Text segment:
A surreal journey through trauma, humor, and the unconventional genius of Shaft.
You’ve probably heard Bakemonogatari at some point, whether you meant to or not. If you grew up during a time when animated films had eyes that were so big they looked like they could swallow your soul, or at least your half-eaten tuna sandwich. This series, which was made by Nisio Isin and animated by Shaft, isn’t your standard anime binge. It’s a maze of thoughts, feelings, and philosophical puzzles that look like a supernatural high school play.
Shaft is known for breaking animation rules. They made Madoka Magica and March Comes in Like a Lion. They really said, “Forget the rules, let’s make new ones,” at Bakemonogatari. The show, which premiered in 2009 and was directed by Akiyuki Shinbō, changed the way anime was perceived by combining harsh dialogue with sudden cuts, strange visuals, and a storytelling style that demanded your attention rather than begging for it.

Provided records:
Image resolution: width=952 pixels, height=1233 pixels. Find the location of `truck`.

--

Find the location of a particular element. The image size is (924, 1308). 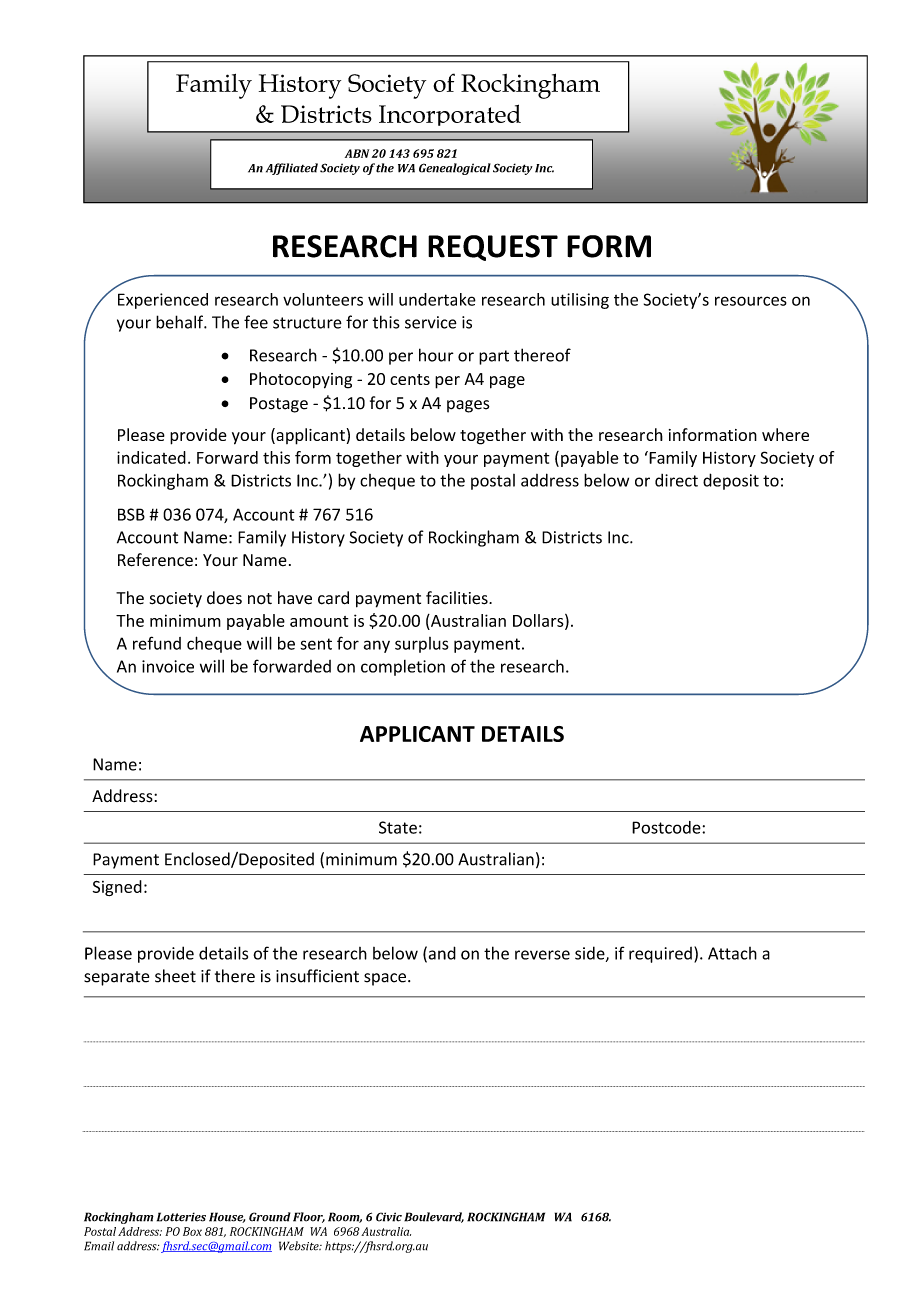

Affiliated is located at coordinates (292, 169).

Task requirements:
A – Put this sentence from the Bakemonogatari text into Spanish: "Shaft is known for breaking animation rules."
B – In the Bakemonogatari text, who directed the show?
C – Pick up the Bakemonogatari text after its last sentence and keep writing.
None of this data is needed for the tasks.

The results:
A – Shaft es conocido por romper las reglas de la animación.

B – Akiyuki Shinbō directed it.

C –
At its heart, Bakemonogatari is about Koyomi Araragi, a high school student who escaped an attack by vampires and is now drawn to girls who are being hurt by “oddities,” supernatural beings that feed on emotional and mental wounds. What starts as a series of strange events quickly becomes a deep look at trauma, connection, and human identity.
Bakemonogatari isn’t just an anime you watch; it’s an experience you live through and come out of thinking differently about yourself.
There are different storylines in Bakemonogatari, each about a different girl troubled by a different “oddity.” Hitagi Senjougahara is a girl whose stress makes her feel like she has no weight. Mayoi Hachikuji is a spirit who is lost and can’t find her way. Suruga Kanbaru is cursed with a monkey’s paw that makes her wishes come true, but it costs her a lot.

And Nadeko Sengoku was stuck because of her own restraint and obsession. And Tsubasa Hanekawa, whose beauty hides an unbearable weight that makes her give birth to a cat demon. The clever thing about Bakemonogatari is that its monsters are never really bad guys; they’re just figures of speech.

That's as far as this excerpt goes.